Questions on the material.
a – In the conference notes, what did Yann LeCun say max pooling does to adversarial training?
b – Copy the stretch of the conference notes from "I was briefly" through "recent DARPA effort.".

Excerpt provided.
Autoencoding beyond pixels using a learned similarity metric does neat things using the internals of a network for more network work - it might be metaphorically "reflective" - and comes up with some flashy visual results, too.
Semi-Supervised Learning with Generative Adversarial Networks shows that a fairly natural idea for GANs does in fact work: you can use labels like "real_a, real_b, real_c, fake" instead of just "real, fake".
We show that this method can be used to create a more data-efficient classifier and that it allows for generating higher quality samples than a regular GAN.
Fixed Point Quantization of Deep Convolutional Networks was pretty neat, if you're into that kind of thing.
I really liked the Neural Nets Back to the Future workshop.
I was so interested in the historical perspective from the experienced people presenting, for a while I was tweeting every slide.
From pictures I took (and tweeted) I reconstructed slides for "Machine Learning Applications at Bell Labs, Holmdel" from Larry Jackel, as mentioned above.
I also tweeted all through Gary Tesauro's talk, but thought it was of less general interest.
Patrice Simard's Backpropagation without Multiplication was fascinating, and much better for his commentary. For example:
Discretizing the gradient is potentially very dangerous. Convergence may no longer be guaranteed, learning may hecome prohibitively slow, and final performance after learning may be be too poor to be interesting,
Simard said that quote from the paper isn't really true; you can just use his method without worrying about that. This is a quote I took down as he was speaking:
Gradient descent is so robust to errors in the gradient, your code probably has bugs, but you don't need to fix them.
During a panel discussion, Yann LeCun said max pooling makes adversarial training unstable, and so it's better to use strided convolution if you want to downsample.
Later I noticed related sentiment in Karpathy's notes:
Getting rid of pooling. Many people dislike the pooling operation and think that we can get away without it. For example, Striving for Simplicity: The All Convolutional Net proposes to discard the pooling layer in favor of architecture that only consists of repeated CONV layers. To reduce the size of the representation they suggest using larger stride in CONV layer once in a while. Discarding pooling layers has also been found to be important in training good generative models, such as variational autoencoders (VAEs) or generative adversarial networks (GANs). It seems likely that future architectures will feature very few to no pooling layers.
Barak Pearlmutter gave a talk about automatic differentiation and a really fast system called vlad that I think runs on stalin. Pretty impressive speed! Following up later he did add:
keep in mind that if all your computations are actually array operations on the GPU, which takes all the time, then the overhead of the AD system might not really matter since it's just scheduling the appropriate derivative-computing array operations on the GPU.
The next day Ryan Adams gave a talk on the same topic at the AutoML workshop featured a Python autograd package that seemed to have some of the features (closure, for example) as vlad.
Everybody loves automatic differentiation!
I was briefly at the Workshop on On-Device Intelligence but ended up wandering.
I visited the Data-Efficient Machine Learning workshop and saw Gelman's amusing talk called Toward Routine Use of Informative Priors.
I spent some time at the Machine Learning Systems workshop.
Unfortunately I missed Yangqing Jia's Towards a better DL framework: Lessons from Brewing Caffe.
I did see Design Patterns for Real-World Machine Learning Systems, at which I was impressed at the number of named machine learning design patterns at Netflix.
I closed out the conference at the AutoML workshop. Of possible interest in connection with this topic is a recent DARPA effort.

Source material.
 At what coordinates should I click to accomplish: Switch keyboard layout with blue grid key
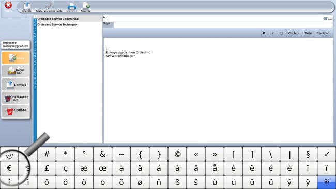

Answers by item.
a – It makes adversarial training unstable.

b –
I was briefly at the Workshop on On-Device Intelligence but ended up wandering.
I visited the Data-Efficient Machine Learning workshop and saw Gelman's amusing talk called Toward Routine Use of Informative Priors.
I spent some time at the Machine Learning Systems workshop.
Unfortunately I missed Yangqing Jia's Towards a better DL framework: Lessons from Brewing Caffe.
I did see Design Patterns for Real-World Machine Learning Systems, at which I was impressed at the number of named machine learning design patterns at Netflix.
I closed out the conference at the AutoML workshop. Of possible interest in connection with this topic is a recent DARPA effort.